Exercise directions: Before you finish, make sure every line below has been written out exactly.

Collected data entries
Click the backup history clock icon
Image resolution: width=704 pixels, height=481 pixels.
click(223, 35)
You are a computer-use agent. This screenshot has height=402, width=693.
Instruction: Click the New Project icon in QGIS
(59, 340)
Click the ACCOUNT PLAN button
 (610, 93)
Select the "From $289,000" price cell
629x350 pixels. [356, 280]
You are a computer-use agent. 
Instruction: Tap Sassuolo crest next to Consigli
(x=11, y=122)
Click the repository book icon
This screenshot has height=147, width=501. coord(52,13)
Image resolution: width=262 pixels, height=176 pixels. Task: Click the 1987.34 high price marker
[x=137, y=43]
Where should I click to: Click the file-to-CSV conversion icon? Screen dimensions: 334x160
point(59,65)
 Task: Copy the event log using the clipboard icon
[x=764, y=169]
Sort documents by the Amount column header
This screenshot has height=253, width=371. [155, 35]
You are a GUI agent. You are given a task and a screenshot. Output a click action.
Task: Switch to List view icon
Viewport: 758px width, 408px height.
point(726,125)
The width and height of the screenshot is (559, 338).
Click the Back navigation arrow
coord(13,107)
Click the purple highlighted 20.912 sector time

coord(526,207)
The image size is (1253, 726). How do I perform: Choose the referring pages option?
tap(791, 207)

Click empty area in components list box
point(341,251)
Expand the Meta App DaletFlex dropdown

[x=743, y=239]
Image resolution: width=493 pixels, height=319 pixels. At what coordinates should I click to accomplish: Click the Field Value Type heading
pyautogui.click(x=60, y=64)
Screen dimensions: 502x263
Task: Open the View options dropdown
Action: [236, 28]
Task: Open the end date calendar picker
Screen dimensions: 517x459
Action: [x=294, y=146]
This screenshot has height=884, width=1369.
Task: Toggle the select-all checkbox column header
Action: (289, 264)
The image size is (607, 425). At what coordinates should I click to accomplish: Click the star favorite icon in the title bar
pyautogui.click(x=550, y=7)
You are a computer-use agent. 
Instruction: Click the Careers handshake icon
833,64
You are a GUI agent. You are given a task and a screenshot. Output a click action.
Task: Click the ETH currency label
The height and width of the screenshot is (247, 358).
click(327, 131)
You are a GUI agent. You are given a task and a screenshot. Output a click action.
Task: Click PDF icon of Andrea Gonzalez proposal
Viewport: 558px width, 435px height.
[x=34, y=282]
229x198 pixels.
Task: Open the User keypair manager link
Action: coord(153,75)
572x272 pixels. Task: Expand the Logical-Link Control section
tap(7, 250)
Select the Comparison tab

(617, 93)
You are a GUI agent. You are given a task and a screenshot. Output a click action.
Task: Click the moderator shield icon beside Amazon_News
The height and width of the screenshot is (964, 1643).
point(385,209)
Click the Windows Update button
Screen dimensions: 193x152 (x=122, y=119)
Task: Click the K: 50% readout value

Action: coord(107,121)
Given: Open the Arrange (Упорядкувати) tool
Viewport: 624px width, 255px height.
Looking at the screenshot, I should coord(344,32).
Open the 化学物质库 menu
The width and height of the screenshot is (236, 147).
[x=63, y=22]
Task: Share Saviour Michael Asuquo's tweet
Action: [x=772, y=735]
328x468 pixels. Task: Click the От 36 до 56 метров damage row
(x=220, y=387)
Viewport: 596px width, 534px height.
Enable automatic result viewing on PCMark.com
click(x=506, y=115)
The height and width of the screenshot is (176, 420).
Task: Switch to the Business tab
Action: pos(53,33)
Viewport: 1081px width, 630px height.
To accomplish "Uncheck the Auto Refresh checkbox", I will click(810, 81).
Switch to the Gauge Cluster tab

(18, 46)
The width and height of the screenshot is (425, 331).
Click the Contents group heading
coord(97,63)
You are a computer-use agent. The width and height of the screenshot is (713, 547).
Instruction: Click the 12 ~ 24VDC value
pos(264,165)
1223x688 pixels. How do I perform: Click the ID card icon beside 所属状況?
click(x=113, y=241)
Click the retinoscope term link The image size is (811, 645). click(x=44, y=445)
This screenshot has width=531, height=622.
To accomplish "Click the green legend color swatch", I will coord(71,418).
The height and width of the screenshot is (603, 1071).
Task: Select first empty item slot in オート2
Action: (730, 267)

Written answer:
Click the backup history clock icon
Image resolution: width=704 pixels, height=481 pixels.
click(223, 35)
You are a computer-use agent. This screenshot has height=402, width=693.
Instruction: Click the New Project icon in QGIS
(59, 340)
Click the ACCOUNT PLAN button
 (610, 93)
Select the "From $289,000" price cell
629x350 pixels. [356, 280]
You are a computer-use agent. 
Instruction: Tap Sassuolo crest next to Consigli
(x=11, y=122)
Click the repository book icon
This screenshot has height=147, width=501. coord(52,13)
Image resolution: width=262 pixels, height=176 pixels. Task: Click the 1987.34 high price marker
[x=137, y=43]
Where should I click to: Click the file-to-CSV conversion icon? Screen dimensions: 334x160
point(59,65)
 Task: Copy the event log using the clipboard icon
[x=764, y=169]
Sort documents by the Amount column header
This screenshot has height=253, width=371. [155, 35]
You are a GUI agent. You are given a task and a screenshot. Output a click action.
Task: Switch to List view icon
Viewport: 758px width, 408px height.
point(726,125)
The width and height of the screenshot is (559, 338).
Click the Back navigation arrow
coord(13,107)
Click the purple highlighted 20.912 sector time

coord(526,207)
The image size is (1253, 726). How do I perform: Choose the referring pages option?
tap(791, 207)

Click empty area in components list box
point(341,251)
Expand the Meta App DaletFlex dropdown

[x=743, y=239]
Image resolution: width=493 pixels, height=319 pixels. At what coordinates should I click to accomplish: Click the Field Value Type heading
pyautogui.click(x=60, y=64)
Screen dimensions: 502x263
Task: Open the View options dropdown
Action: [236, 28]
Task: Open the end date calendar picker
Screen dimensions: 517x459
Action: [x=294, y=146]
This screenshot has height=884, width=1369.
Task: Toggle the select-all checkbox column header
Action: (289, 264)
The image size is (607, 425). At what coordinates should I click to accomplish: Click the star favorite icon in the title bar
pyautogui.click(x=550, y=7)
You are a computer-use agent. 
Instruction: Click the Careers handshake icon
833,64
You are a GUI agent. You are given a task and a screenshot. Output a click action.
Task: Click the ETH currency label
The height and width of the screenshot is (247, 358).
click(327, 131)
You are a GUI agent. You are given a task and a screenshot. Output a click action.
Task: Click PDF icon of Andrea Gonzalez proposal
Viewport: 558px width, 435px height.
[x=34, y=282]
229x198 pixels.
Task: Open the User keypair manager link
Action: coord(153,75)
572x272 pixels. Task: Expand the Logical-Link Control section
tap(7, 250)
Select the Comparison tab

(617, 93)
You are a GUI agent. You are given a task and a screenshot. Output a click action.
Task: Click the moderator shield icon beside Amazon_News
The height and width of the screenshot is (964, 1643).
point(385,209)
Click the Windows Update button
Screen dimensions: 193x152 (x=122, y=119)
Task: Click the K: 50% readout value

Action: coord(107,121)
Given: Open the Arrange (Упорядкувати) tool
Viewport: 624px width, 255px height.
Looking at the screenshot, I should coord(344,32).
Open the 化学物质库 menu
The width and height of the screenshot is (236, 147).
[x=63, y=22]
Task: Share Saviour Michael Asuquo's tweet
Action: [x=772, y=735]
328x468 pixels. Task: Click the От 36 до 56 метров damage row
(x=220, y=387)
Viewport: 596px width, 534px height.
Enable automatic result viewing on PCMark.com
click(x=506, y=115)
The height and width of the screenshot is (176, 420).
Task: Switch to the Business tab
Action: pos(53,33)
Viewport: 1081px width, 630px height.
To accomplish "Uncheck the Auto Refresh checkbox", I will click(810, 81).
Switch to the Gauge Cluster tab

(18, 46)
The width and height of the screenshot is (425, 331).
Click the Contents group heading
coord(97,63)
You are a computer-use agent. The width and height of the screenshot is (713, 547).
Instruction: Click the 12 ~ 24VDC value
pos(264,165)
1223x688 pixels. How do I perform: Click the ID card icon beside 所属状況?
click(x=113, y=241)
Click the retinoscope term link The image size is (811, 645). click(x=44, y=445)
This screenshot has width=531, height=622.
To accomplish "Click the green legend color swatch", I will coord(71,418).
The height and width of the screenshot is (603, 1071).
Task: Select first empty item slot in オート2
Action: (730, 267)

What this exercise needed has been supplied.